- Born: Joseph P. Lipman April 23, 1915 Boston, Massachusetts, U.S.
- Died: January 21, 2007 (aged 91) Los Angeles, California, U.S.
- Genres: Traditional pop; jazz;
- Occupations: Arranger; composer; bandleader; orchestrator;
- Years active: 1936–1990
- Labels: MGM; Decca;

= Joe Lipman =

American composer (1915–2007)

Joseph P. Lipman (April 23, 1915 - January 21, 2007) was an American composer, arranger, conductor, pianist, and songwriter working in jazz and traditional pop. His musical career was over five decades long, having started at age 19 with the Benny Goodman orchestra in 1934 and writing for television, films, and Broadway in the 1980s. He composed and arranged for Bunny Berigan, Jimmy Dorsey, Sarah Vaughan, Charlie Parker and worked as staff arranger in television for Perry Como and Hollywood Palace.

==Career==
Lipman was born Boston, Massachusetts on April 23, 1915. He started on the piano at the age of 7. After high school he attended college for two weeks but decided he to become a professional musician. At the age of 19, Lipman moved to New York City and joined the Benny Goodman orchestra on his Let's Dance radio show in 1934 and 1935 as a pianist. He encountered the arrangements and compositions that Goodman acquired from Fletcher Henderson. He arranged for Vincent Lopez, and worked as pianist and arranger for Bill Staffon in 1935 and Irving Aaronson in 1936, and became pianist and arranger with the Artie Shaw Orchestra in 1936. Lipman also played for and recorded with orchestra leader Nathaniel Shilkret in early 1937.

===Joining big bands===
In 1937 Lipman joined Bunny Berigan's band as pianist and remained in that position until Joe Bushkin took over in 1938. He re-orchestrated Berigan's second version of "I Can't Get Started" (1937). These Lipman arrangements included the 1938/39 concept album for RCA-Victor of Bix Beiderbecke's music featuring Berigan on re-arrangements of Beiderbecke's hits from the late 1920s (Bunny Plays Bix). On Saturday November 19, 1938, Berigan's group appeared on CBS's radio show, Saturday Night Swing Club with a contingent of nine musicians from his big band playing Lipman's new arrangement of Bix's composition In a Mist. From that same album he also arranged "Davenport Blues", "In the Dark", and "Candlelights". Though not a great commercial success, the album was to help Lipman move into a greater position as an arranger for more jazz and dance bands of the era. By the end of 1939 he was not writing arrangements for Berigan's band any longer. His arrangement on "Jazz Me Blues" would be the last he submitted.

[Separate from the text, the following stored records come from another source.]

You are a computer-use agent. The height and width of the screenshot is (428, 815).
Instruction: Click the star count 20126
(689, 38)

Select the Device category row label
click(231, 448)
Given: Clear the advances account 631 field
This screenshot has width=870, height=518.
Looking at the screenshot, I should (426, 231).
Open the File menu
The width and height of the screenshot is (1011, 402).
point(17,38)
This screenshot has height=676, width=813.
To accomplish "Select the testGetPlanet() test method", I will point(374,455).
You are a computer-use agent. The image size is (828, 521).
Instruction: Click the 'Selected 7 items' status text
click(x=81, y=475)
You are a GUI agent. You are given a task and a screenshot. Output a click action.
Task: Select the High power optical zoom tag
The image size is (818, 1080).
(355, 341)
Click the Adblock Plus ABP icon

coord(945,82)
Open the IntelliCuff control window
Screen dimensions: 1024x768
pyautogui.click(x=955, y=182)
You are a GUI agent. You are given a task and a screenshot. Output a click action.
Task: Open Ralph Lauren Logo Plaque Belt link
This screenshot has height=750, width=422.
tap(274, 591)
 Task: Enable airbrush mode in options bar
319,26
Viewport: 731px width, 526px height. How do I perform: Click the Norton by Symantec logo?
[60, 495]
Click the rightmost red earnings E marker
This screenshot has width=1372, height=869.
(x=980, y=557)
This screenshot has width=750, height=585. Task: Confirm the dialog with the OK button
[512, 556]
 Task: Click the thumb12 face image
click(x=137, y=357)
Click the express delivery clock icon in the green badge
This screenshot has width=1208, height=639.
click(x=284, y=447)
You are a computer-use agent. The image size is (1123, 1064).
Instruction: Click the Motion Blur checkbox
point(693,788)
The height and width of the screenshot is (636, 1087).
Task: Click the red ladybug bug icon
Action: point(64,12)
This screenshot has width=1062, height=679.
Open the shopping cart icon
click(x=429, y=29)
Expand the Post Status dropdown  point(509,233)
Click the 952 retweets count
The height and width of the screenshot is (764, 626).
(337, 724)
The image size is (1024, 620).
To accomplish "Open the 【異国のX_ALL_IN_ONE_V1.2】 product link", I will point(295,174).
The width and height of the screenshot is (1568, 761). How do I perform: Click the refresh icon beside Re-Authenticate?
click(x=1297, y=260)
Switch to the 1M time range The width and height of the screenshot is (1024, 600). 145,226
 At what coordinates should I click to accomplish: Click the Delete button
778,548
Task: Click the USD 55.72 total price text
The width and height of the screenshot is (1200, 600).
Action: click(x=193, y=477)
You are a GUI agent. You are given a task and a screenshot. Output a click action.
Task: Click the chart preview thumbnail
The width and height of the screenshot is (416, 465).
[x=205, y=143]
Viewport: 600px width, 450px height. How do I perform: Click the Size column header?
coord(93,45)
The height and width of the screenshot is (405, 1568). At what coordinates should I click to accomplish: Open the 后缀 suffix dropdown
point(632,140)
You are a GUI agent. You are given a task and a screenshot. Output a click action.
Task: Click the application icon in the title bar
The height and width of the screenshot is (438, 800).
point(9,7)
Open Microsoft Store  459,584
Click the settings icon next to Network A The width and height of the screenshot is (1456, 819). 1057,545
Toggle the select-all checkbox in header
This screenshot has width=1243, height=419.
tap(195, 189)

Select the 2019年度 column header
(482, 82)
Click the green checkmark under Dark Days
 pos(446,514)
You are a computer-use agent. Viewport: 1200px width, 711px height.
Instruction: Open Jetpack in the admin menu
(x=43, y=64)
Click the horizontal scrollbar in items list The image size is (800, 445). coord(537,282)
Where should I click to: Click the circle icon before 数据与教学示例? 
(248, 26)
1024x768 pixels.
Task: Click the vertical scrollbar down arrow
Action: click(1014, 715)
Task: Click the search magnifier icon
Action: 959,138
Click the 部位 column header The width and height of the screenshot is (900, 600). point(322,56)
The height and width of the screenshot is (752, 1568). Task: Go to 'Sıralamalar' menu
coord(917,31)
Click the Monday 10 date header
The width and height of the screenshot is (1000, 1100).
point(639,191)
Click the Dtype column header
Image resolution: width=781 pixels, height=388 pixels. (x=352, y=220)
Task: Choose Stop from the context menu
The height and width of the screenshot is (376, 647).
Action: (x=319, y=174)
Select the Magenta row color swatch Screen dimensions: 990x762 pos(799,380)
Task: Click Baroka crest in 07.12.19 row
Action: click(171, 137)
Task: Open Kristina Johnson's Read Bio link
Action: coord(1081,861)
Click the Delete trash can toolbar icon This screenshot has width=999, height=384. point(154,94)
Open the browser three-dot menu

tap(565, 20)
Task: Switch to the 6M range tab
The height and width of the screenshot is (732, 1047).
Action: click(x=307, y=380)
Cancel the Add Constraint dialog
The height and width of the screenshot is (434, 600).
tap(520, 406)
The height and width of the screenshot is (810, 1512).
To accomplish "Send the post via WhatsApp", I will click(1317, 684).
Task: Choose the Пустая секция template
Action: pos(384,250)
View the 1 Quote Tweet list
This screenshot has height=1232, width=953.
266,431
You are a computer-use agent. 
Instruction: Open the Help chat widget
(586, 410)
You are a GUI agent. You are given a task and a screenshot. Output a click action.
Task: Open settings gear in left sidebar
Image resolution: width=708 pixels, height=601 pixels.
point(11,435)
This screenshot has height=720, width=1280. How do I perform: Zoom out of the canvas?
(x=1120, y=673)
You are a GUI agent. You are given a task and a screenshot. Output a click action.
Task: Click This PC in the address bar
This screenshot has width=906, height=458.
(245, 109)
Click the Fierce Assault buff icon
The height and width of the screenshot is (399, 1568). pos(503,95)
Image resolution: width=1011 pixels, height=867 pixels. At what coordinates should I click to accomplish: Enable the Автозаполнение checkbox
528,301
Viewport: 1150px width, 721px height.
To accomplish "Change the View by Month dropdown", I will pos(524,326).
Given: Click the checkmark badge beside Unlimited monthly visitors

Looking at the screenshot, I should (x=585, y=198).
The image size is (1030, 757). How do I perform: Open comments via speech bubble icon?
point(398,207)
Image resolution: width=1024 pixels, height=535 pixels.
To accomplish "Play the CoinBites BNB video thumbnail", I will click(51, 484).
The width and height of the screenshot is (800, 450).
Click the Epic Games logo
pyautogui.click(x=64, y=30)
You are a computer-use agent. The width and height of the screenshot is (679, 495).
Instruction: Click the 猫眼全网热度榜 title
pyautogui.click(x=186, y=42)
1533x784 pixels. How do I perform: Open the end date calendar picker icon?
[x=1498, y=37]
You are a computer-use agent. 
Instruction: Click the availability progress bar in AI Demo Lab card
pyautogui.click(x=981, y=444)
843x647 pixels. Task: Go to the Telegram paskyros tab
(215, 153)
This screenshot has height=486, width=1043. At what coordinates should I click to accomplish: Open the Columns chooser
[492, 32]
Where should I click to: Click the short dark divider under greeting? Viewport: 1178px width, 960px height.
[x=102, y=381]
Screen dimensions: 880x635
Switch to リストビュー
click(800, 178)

Lipman's time with Berigan was successful but tumultuous and short lived; in August 1939 he replaced Freddie Slack to become the pianist and chief arranger for Jimmy Dorsey and stayed with the group almost three years. Unlike his tenure with the Berigan organization, Dorsey's band was already achieving success and had a sound of its own. Lipman wrote a string of titles for the Jimmy Dorsey band, including, "Turn Left", "Turn Right", "Murderistic", "Aurora", "Bar Babble" and "Major and Minor Stomp". He produced more popular dance material that was challenging for the band like that of arrangers Jimmy Mundy or Jerry Gray. He remained with the Jimmy Dorsey band until February 1942, when he was replaced by Johnny Guarnieri. He wrote hits for Glenn Miller such as "Blue Evening" and was helped by the success of bands led by Artie Shaw and Les Brown.

===The Bebop era===
After writing for Les Brown and others during the early 1940s, Lipman was at the forefront of writing and arranging for a new generation of jazz and popular musicians. Bebop was emerging in the work of Charlie Parker, Dizzy Gillespie, and Miles Davis.

In 1948 vocalist Sarah Vaughan contracted with Columbia Records, and Lipman was hired to arrange the song "Black Coffee" for her. His arrangement and rendering by Vaughan delivered a moody dirge about a woman's lonely fate. "Black Coffee" rose to No. 13 on the Billboard magazine pop chart in June 1949. He arranged a long list of hits that boosted Vaughan's popularity in the U.S. and U.K. Other songs he arranged for her included "Tonight I Shall Sleep With a Smile on My Face", You're Mine You", "You Taught Me to Love You Again", "Summertime", "While You're Gone", and "Bianca". In 1951 he arranged four songs for Dedicated to You, an album of duets between Vaughan and Billy Eckstine. He was contracted to write an arrangement "et (Jet, My Love)" for Nat King Cole in late 1950. In April 1951 he arranged and conducted the Capitol Records sessions for Mel Torme to record the two sides "Who Sends You Orchids" and "(I'm Sending You a) Bunch of Love".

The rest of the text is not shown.